***** Listed entries *****

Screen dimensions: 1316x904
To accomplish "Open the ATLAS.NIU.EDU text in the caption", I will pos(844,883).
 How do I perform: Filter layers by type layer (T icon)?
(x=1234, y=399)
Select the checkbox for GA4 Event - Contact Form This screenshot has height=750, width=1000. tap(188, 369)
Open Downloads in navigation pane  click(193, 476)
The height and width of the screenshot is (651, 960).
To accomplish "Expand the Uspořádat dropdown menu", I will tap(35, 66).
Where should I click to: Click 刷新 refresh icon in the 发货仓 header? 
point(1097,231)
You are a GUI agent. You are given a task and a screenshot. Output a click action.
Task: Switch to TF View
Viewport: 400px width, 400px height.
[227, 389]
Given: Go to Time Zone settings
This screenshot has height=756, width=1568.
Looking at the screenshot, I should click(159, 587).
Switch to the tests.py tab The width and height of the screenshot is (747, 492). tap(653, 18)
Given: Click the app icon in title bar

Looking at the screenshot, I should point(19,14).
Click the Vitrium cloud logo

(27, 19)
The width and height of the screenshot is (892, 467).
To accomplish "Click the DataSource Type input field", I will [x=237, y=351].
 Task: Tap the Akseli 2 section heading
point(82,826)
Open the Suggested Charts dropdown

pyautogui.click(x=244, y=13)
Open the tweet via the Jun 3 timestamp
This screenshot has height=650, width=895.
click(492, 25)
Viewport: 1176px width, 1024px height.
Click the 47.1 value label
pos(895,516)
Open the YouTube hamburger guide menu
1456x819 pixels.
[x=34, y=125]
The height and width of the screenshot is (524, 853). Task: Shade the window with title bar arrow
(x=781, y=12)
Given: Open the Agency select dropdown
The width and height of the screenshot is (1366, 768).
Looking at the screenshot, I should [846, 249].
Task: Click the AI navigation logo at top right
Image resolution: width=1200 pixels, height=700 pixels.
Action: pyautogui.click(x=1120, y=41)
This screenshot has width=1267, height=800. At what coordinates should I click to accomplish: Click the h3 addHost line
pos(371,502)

*****

◆ Work order
Reproduce the full block of data exactly, omitting nothing.

◆ Written solution
Screen dimensions: 1316x904
To accomplish "Open the ATLAS.NIU.EDU text in the caption", I will pos(844,883).
 How do I perform: Filter layers by type layer (T icon)?
(x=1234, y=399)
Select the checkbox for GA4 Event - Contact Form This screenshot has height=750, width=1000. tap(188, 369)
Open Downloads in navigation pane  click(193, 476)
The height and width of the screenshot is (651, 960).
To accomplish "Expand the Uspořádat dropdown menu", I will tap(35, 66).
Where should I click to: Click 刷新 refresh icon in the 发货仓 header? 
point(1097,231)
You are a GUI agent. You are given a task and a screenshot. Output a click action.
Task: Switch to TF View
Viewport: 400px width, 400px height.
[227, 389]
Given: Go to Time Zone settings
This screenshot has height=756, width=1568.
Looking at the screenshot, I should click(159, 587).
Switch to the tests.py tab The width and height of the screenshot is (747, 492). tap(653, 18)
Given: Click the app icon in title bar

Looking at the screenshot, I should point(19,14).
Click the Vitrium cloud logo

(27, 19)
The width and height of the screenshot is (892, 467).
To accomplish "Click the DataSource Type input field", I will [x=237, y=351].
 Task: Tap the Akseli 2 section heading
point(82,826)
Open the Suggested Charts dropdown

pyautogui.click(x=244, y=13)
Open the tweet via the Jun 3 timestamp
This screenshot has height=650, width=895.
click(492, 25)
Viewport: 1176px width, 1024px height.
Click the 47.1 value label
pos(895,516)
Open the YouTube hamburger guide menu
1456x819 pixels.
[x=34, y=125]
The height and width of the screenshot is (524, 853). Task: Shade the window with title bar arrow
(x=781, y=12)
Given: Open the Agency select dropdown
The width and height of the screenshot is (1366, 768).
Looking at the screenshot, I should [846, 249].
Task: Click the AI navigation logo at top right
Image resolution: width=1200 pixels, height=700 pixels.
Action: pyautogui.click(x=1120, y=41)
This screenshot has width=1267, height=800. At what coordinates should I click to accomplish: Click the h3 addHost line
pos(371,502)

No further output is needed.